There is no such thing as permissionless transfer of redeemable tokens

This article was originally published in 2018 on Yours.org.

I've watched a large part of the July 5th discussion on the GROUP proposal for tokens on Bitcoin Cash, which sort-of devolved into Andrew Stone and Emil Oldenburg versus (most of) the rest. I think I've figured out the fundamental argument why "the rest" opposes GROUP, which surfaced roughly halfway the video and I'll explain below.

The only trustless token is a non-redeemable token

The landscape of possible token use cases can roughly be divided into tokens that are redeemable for something and tokens that are not. I'll focus on the former first.

Naturally, a redeemable token inherently requires trust that the token will be redeemed by its issuer. The primary argued benefit of the GROUP proposal compared to non-protocol-layer alternatives like Tokeda, is that GROUP can remove some of the trust, by (optionally) removing some of the token management duties from the issuer and simply letting Bitcoin Cash miners handle things.

One particular example recurring in the discussion is the approval of transactions. With Tokeda, the token issuer (or delegate thereof) must approve every transaction involving the token, whereas with GROUP, it is possible to remove the token issuer from this process and leave it entirely to the miners. Thus, it is argued, we no longer need to trust the issuer with the processing of transactions.

...But did we really remove any trust at all?

We are talking about redeemable tokens here. If the issuer disagrees with a transaction, he can simply track the transacted token from there on and refuse to redeem it later, thereby invalidating the transaction after-the-fact. This is not just theoretical; it is exactly what Tether did when funds where stolen from its treasury.

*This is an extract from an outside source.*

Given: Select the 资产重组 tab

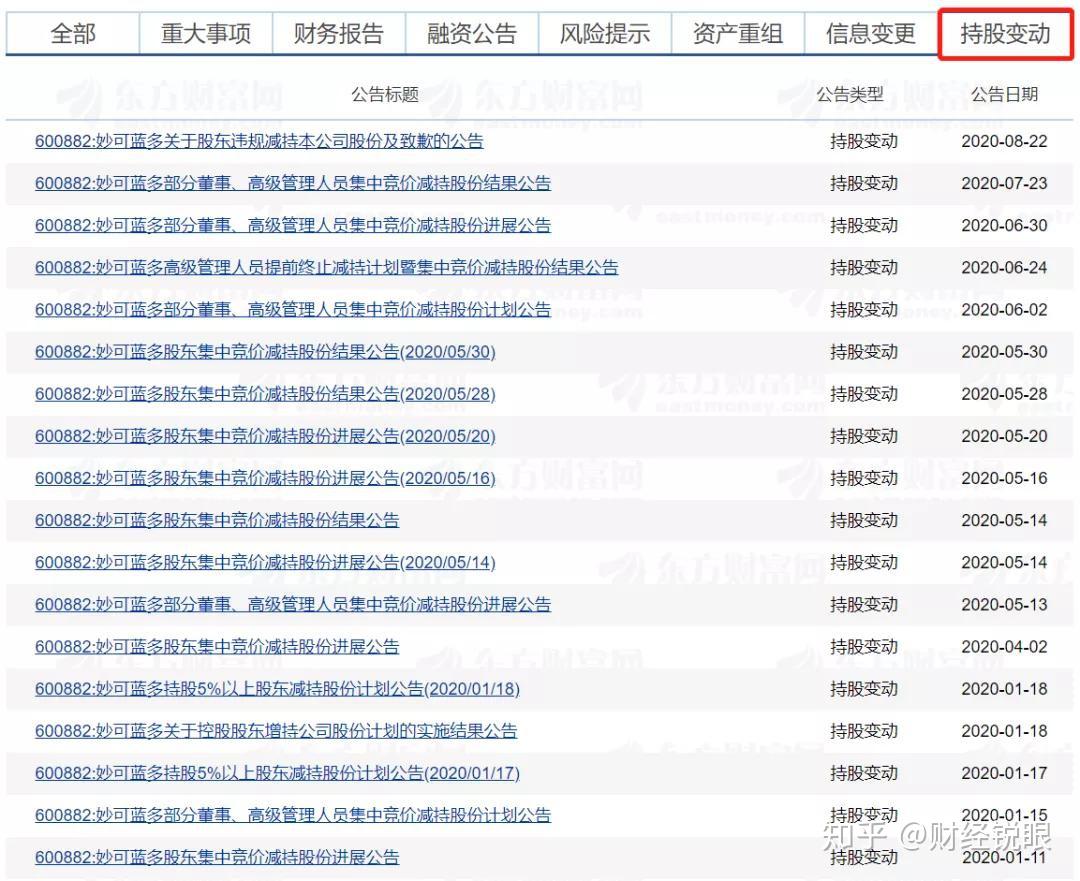Looking at the screenshot, I should 738,34.
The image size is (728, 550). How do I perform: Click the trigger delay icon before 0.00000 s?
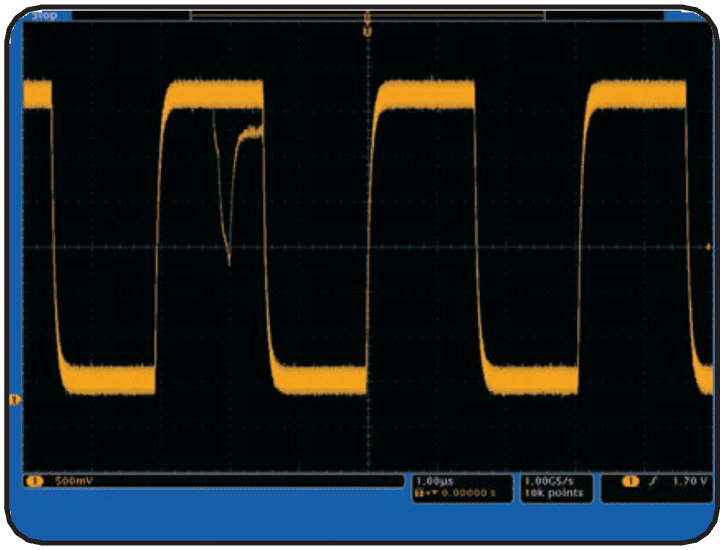(424, 493)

You can try to hard-code rules with GROUP all you want, you can scream "code is law" all you want, you can have miners validate rules all you want, you can point to what transaction is in the blockchain all you want, but at the end of the day, the issuer can always change any rule he wants, even retroactively. He who controls the redemption process, controls the token - this is an unavoidable economic truth. All your base are belong to the issuer; face it and deal with it. A token cannot possibly be more decentralised than the number of places it can be redeemed. A redeemable token cannot have permissionless transactions by its very nature. And if the issuer does not redeem what is rightfully yours, it is always you who has to file a lawsuit.

Issuers freezing tokens is actually a good thing

Once you understand that no matter what, the issuer can refuse transactions anyway, it makes no sense to make futile attempts to prevent this.

While not mentioned in the discussion, when you think about it, it is actually a good thing that the issuer always validates token transactions. If the issuer is not going to redeem a particular token, it's better for the ecosystem if we know it as soon as possible. Specifically, having the issuer approve token transactions has the following advantages:

• It means you immediately know whether the issuer accepts the transaction, instead of only finding out much later when one tries to redeem the transacted token.

• It means that when you receive a valid token, the issuer explicitly acknowledges your ownership of it, i.e. your right to redeem. This e.g. avoids the need for exchanges to check deposited tokens against a blacklist that must be kept up-to-date.

• It means that if someone tries to send you an invalid token, you are immediately aware that it's worthless. (In the video, Oldenburg complains "but then the value would immediately drop to zero...", which is exactly what the value of an unredeemable redeemable token is supposed to do.)

• It means that invalid tokens are removed from circulation immediately, instead of lingering in the hands of unaware bagholders.

• It means the entire userbase of the token can immediately detect when the issuer refuses any transaction.

• It means token transactions automatically stop when its issuer ceases operation, preventing useless transaction load on the blockchain (part of Ethereum's congestion problem).

• It means transactions can be paused when the issuer has technical problems.

The capability to freeze tokens is not a burden on the issuer either. If the issuer does not care about transactions, he only needs to run a full node that automatically approves all token transactions it sees. For the really non-technical, this task can be trustlessly delegated to a specialised organisation that potentially manages lots of tokens simultaneously.

A protocol change for a hypothetical Caribbean island

Of course, there is still the case of tokens that are non-redeemable by design, i.e. tokens that intend to be a decentralised currency. These use cases seem to be very rare however. Usually, one can simply use BCH directly for such purposes. (Note that transaction fees are paid in BCH in all proposals.)

One other example use case in the non-redeemable category mentioned during the discussion is a small country, e.g. a Caribbean island, that wants to put its national currency on the Bitcoin Cash blockchain. This is completely hypothetical however, and hardly a reason to change the Bitcoin Cash protocol with GROUP now.

Overall, GROUP is thus an (arguably complex) protocol change proposed to remove trust compared to non-protocol-layer solutions, but in the vast majority of imaginable token use cases (redeemable tokens) it provides no clear advantage. In my opinion, "the rest" was rightfully pushing back against GROUP in the discussion. For now, we are probably better off further developing (software for) non-protocol-layer token solutions, and stop making the mistake to consider those second-class solutions.